Piotr Guział, konwencja

i

Autor: Wojciech Artyniew

Guział wśród krezusów z rady miasta. Skończył z polityką, zaczął zarabiać

2016-05-12 4:00

Polityka to nie wszystko. Radny Piotr Guział (41 l.), były burmistrz Ursynowa, zarobił w ubiegłym roku poza samorządem 366 tys. zł! Wyprzedził go tylko najbogatszy radny miasta - Piotr Kalbarczyk (55 l.) z PO, właściciel kilku firm, które przyniosły mu 469 tys. zł dochodu.

Zajrzeliśmy do portfeli 60 stołecznych radnych, a konkretnie do ich najnowszych, jeszcze nieopublikowanych oświadczeń majątkowych. W Radzie Warszawy mogli zarobić w ciągu roku 19-29 tys. zł diety, w zależności od obecności na sesjach i komisjach.13 rajców, w tym ośmiu z PO, osiągnęło jednak w ubiegłym roku dochód powyżej 200 tys. zł. Największe zarobki ma najbogatszy z tego grona Piotr Kalbarczyk z PO, właściciel kilku firm budowlanych i majątku (wspólnego z żoną) wartego ponad 7,5 mln zł. Działalność gospodarcza przyniosła mu 469 tys. zł dochodu. Do tego "dorobił" 29 tys. zł z diety.

Jednak najciekawszy skok finansowy można zaobserwować u jedynego radnego niezrzeszonego - Piotra Guziała. Praca w samorządzie w poprzednich latach najwyraźniej go ograniczała, bo jako burmistrz Ursynowa nigdy nie zarobił tyle, co teraz. Gdy stracił stanowisko w dzielnicy i zakończył polityczną karierę, zaczął prowadzić własną działalność doradczą. I zaczął zarabiać! W swojej firmie w 2015 roku odnotował 366 tys. zł dochodu, do tego dostał 40 tys. z odprawy z burmistrzowania i 19 tys. zł diety radnego miasta, która tu wygląda jak "kieszonkowe".

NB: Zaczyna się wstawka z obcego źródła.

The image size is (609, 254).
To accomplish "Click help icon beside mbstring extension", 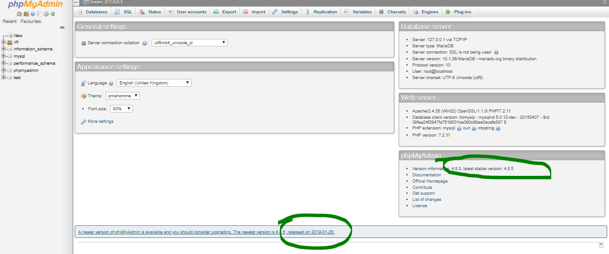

- Był czas polityki, jest czas sprawdzenia się w biznesie - mówi dziś Piotr Guział. - Mam tę satysfakcję, że poza dietą, resztką wynagrodzenia i odprawą z urzędu zdecydowana większość mojego dochodu to pieniądze spoza sektora publicznego - komentuje. W tym roku Guział został też pełnomocnikiem do spraw nieruchomości w firmie SPV Projekty Warszawskie (spółka córka PKP). Ale to wykaże w oświadczeniu za rok.

A jak zarabiali inni radni? Szef komisji rewizyjnej Maciej Wyszyński z PO wykazał za ubiegły rok 274 tys. zł z wynagrodzenia i odprawy w banku. To jednak dochód rozliczony wspólnie z żoną. Do tego z wynajmu mieszkania dostał 84 tys. zł i 27 tys. zł diety.

Kolejni są radni PO Marcin Hoffman, właściciel prywatnej przychodni z dochodem 286 tys. zł, oraz Lech Jaworski - do końca ubiegłego roku członek rady nadzorczej TVP, obecnie wykładowca uniwersytecki i członek zarządu Mazowieckiego Regionalnego Funduszu Pożyczkowego. Na jego konto wpłynęło z tych źródeł i diety ponad 285 tys. zł.